» Using the information:
**a.** Answer these questions from the commentary on the HEROES Act:
(i) How many pages long is the House bill?
(ii) What is the bill's official title?
(iii) When will the House vote on the bill?
**b.** Carry on the commentary on the HEROES Act with one more paragraph, picking up after its final sentence.

Document section Block Start

Big FCRA Changes Ahead? HEROES Act Would Ban Reporting of Adverse Information During National Emerge

As noted earlier, a 1,815-page House bill has just been introduced that affords $3 trillion in relief to consumers and businesses impacted by COVID 19. The bill (official title: the Health and Economic Recovery Omnibus Emergency Solutions Act, or “HEROES Act”) addresses numerous topics, but I’d like to focus on one: amendments to the Fair Credit Reporting Act (“FCRA”) designed to prevent reporting of adverse information arising out of a national emergency. However well-intentioned these provisions may be, they work an extreme—some might say unworkable and crazy— shift to the credit reporting landscape. If implemented, these changes would have significant negative impact on the financial services industry and consumers’ ability to get credit at rates reflecting their true repayment risk. The House will vote on the bill this Friday but—unsurprisingly given the bill’s drawbacks— the odds of it passing the Senate and being signed by the President in its current form lie somewhere between very unlikely and a snowball’s chance in Hell.

Document section Block End
Data provided Block Start

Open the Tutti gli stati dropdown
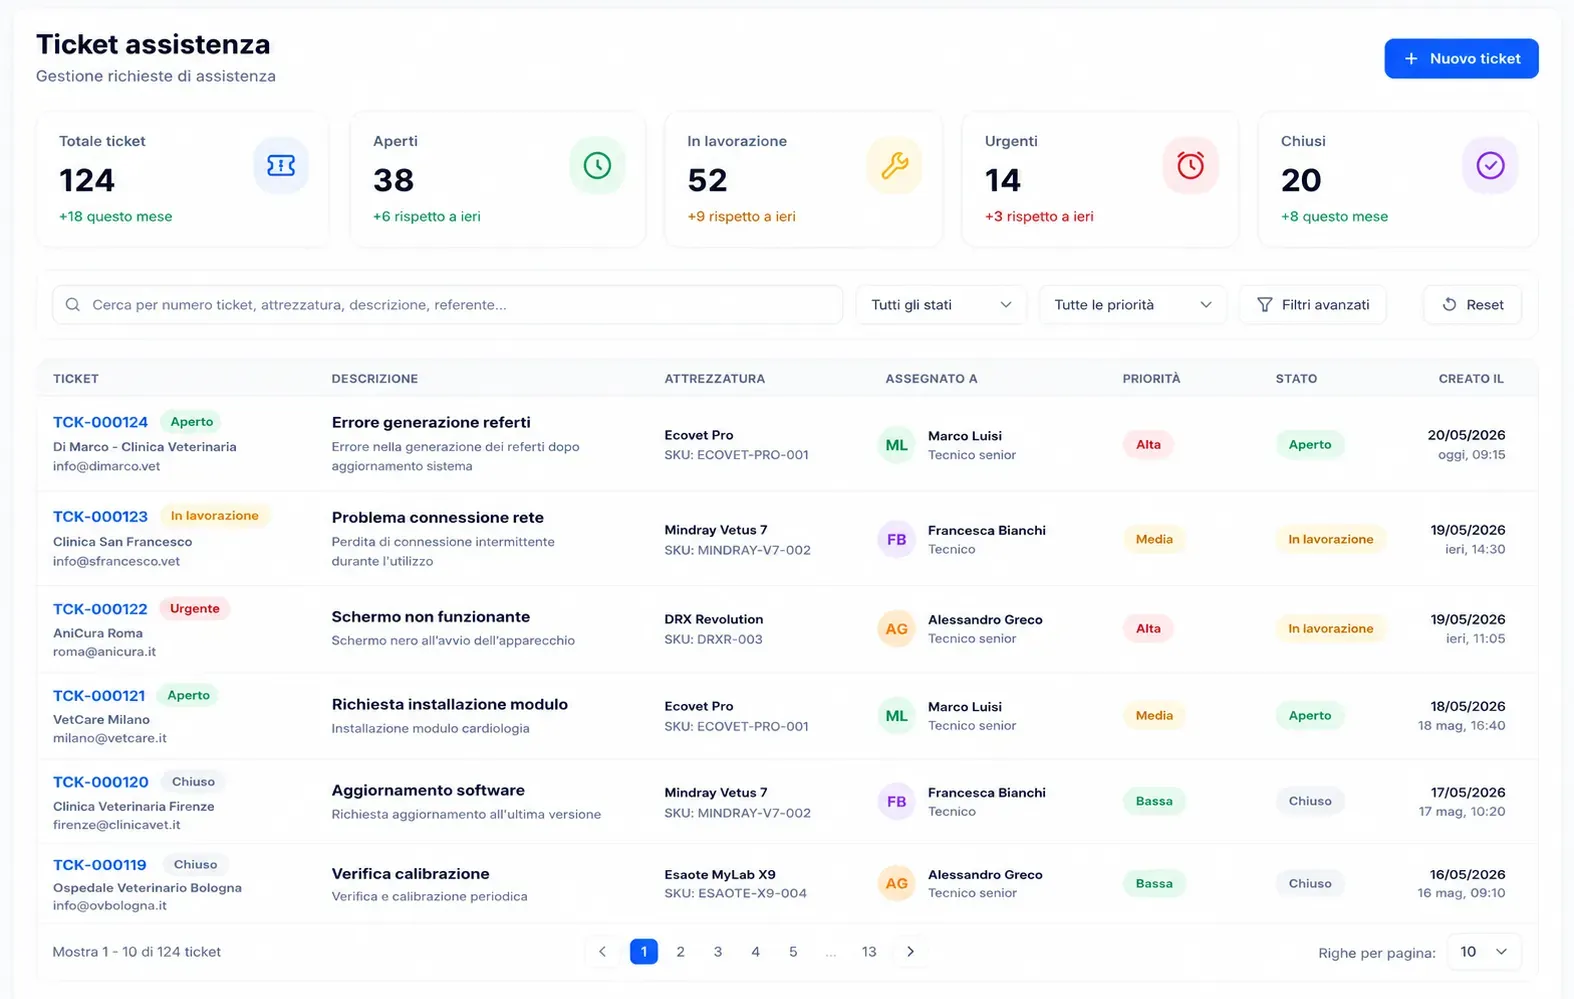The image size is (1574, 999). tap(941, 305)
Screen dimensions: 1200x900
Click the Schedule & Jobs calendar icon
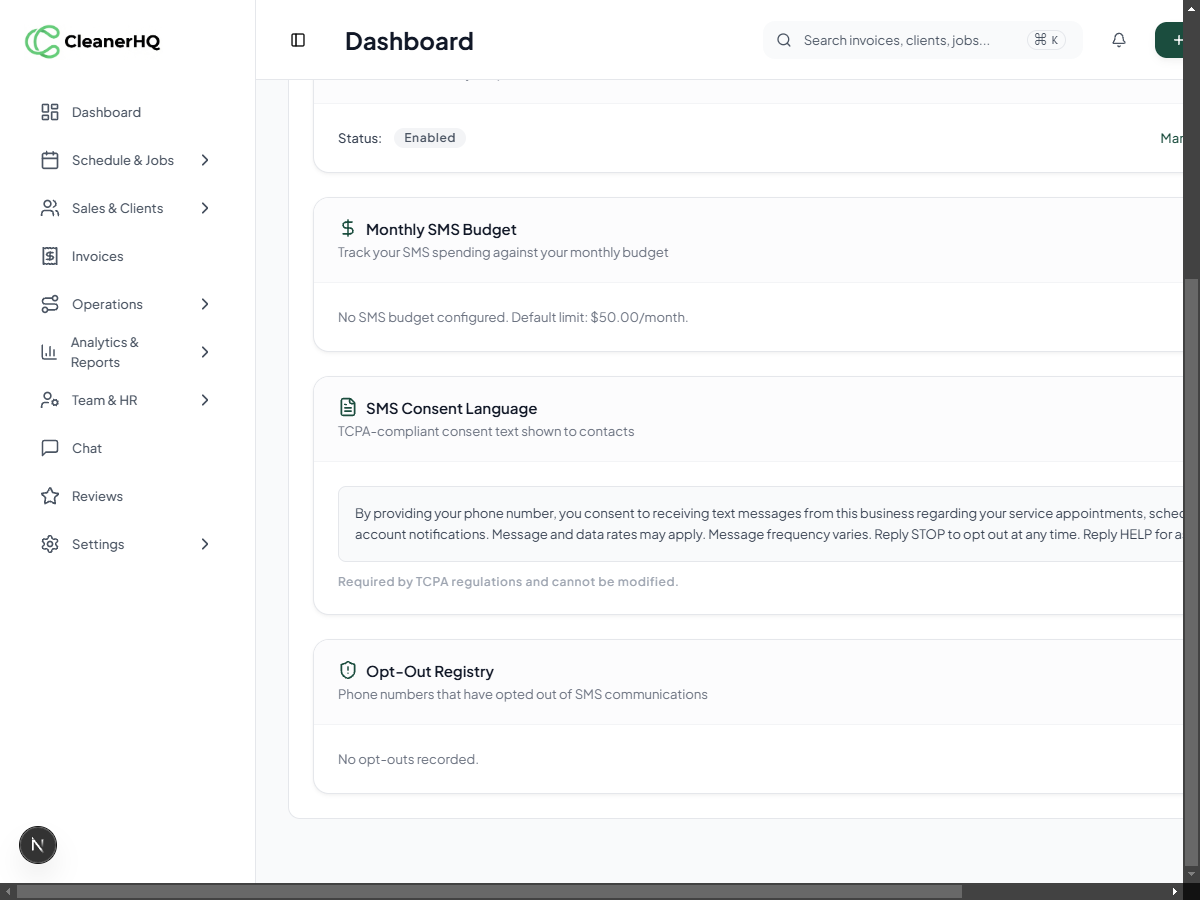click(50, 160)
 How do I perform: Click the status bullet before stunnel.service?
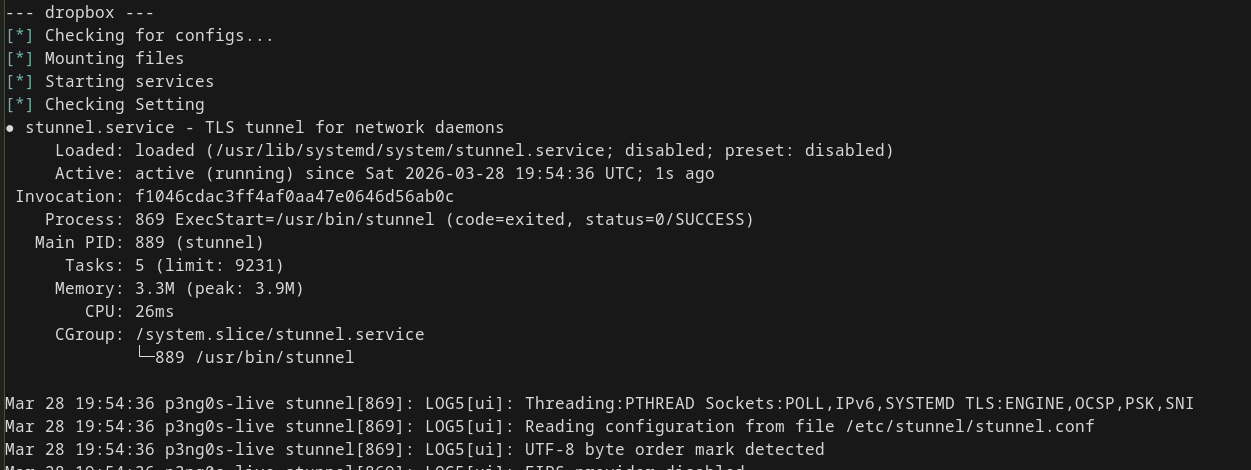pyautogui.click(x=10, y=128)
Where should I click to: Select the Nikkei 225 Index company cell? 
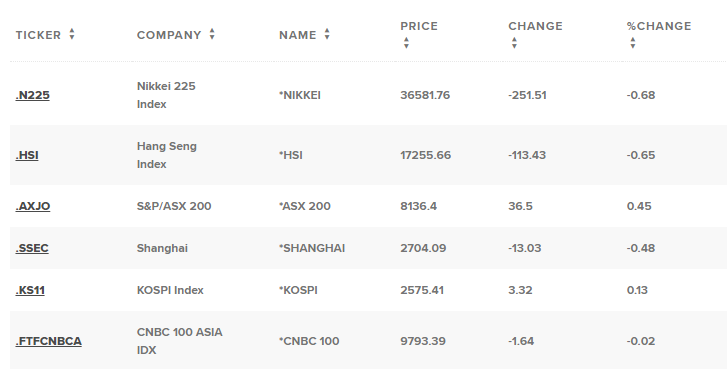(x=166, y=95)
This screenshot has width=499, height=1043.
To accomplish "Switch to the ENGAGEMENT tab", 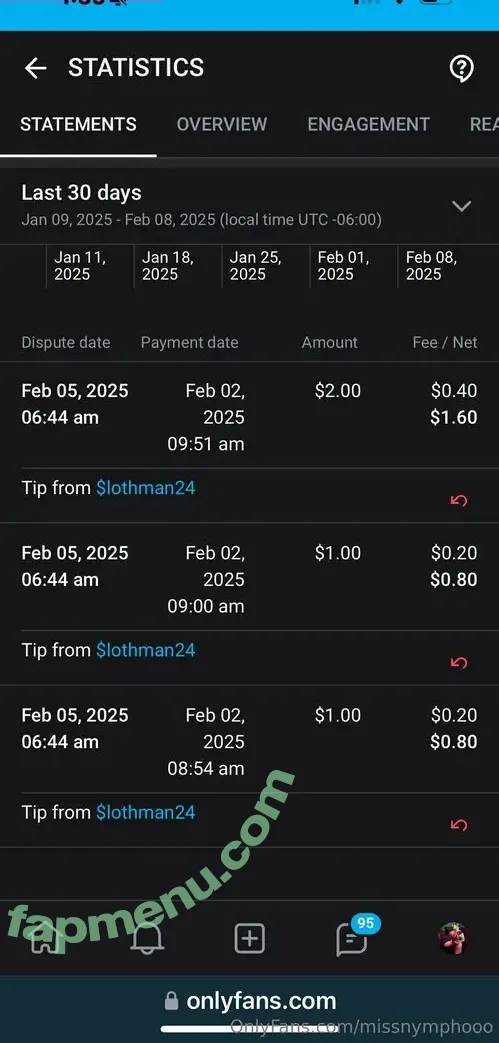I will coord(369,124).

Data provided Block End

» Results in order:
**a.**
(i) 1,815 pages
(ii) The Health and Economic Recovery Omnibus Emergency Solutions Act
(iii) This Friday

**b.**
Calling out a handful of the troublesome amendments to the FCRA proposed by the HEROES Act:

  • All Adverse Information Arising from “Major Disaster” Must Be Excluded from Consumer Reports. Under the HEROES Act, consumer reporting agencies (“CRAs”) are prohibited from including “an adverse item of information” (other than a felony conviction) that was the result of “any action or inaction that occurred” during a period declared to be a “major disaster” by the President. There is a similar prohibition on furnishers furnishing such adverse information to CRAs. Think about that. But when is an adverse fact “the result of” an action or inaction that occurred during an emergency? Some cases are easy – I’ve been in the hospital for two months with COVID-19, couldn’t work and so missed payments on my credit cards and mortgage. Fine. But if I’m a CRA and two years from now I want to include a bankruptcy in a consumer report, how could I possibly know if there was some action or inaction that took place during the pandemic such that the bankruptcy could be said to have “resulted” from such action or inaction? It’s an impossible standard.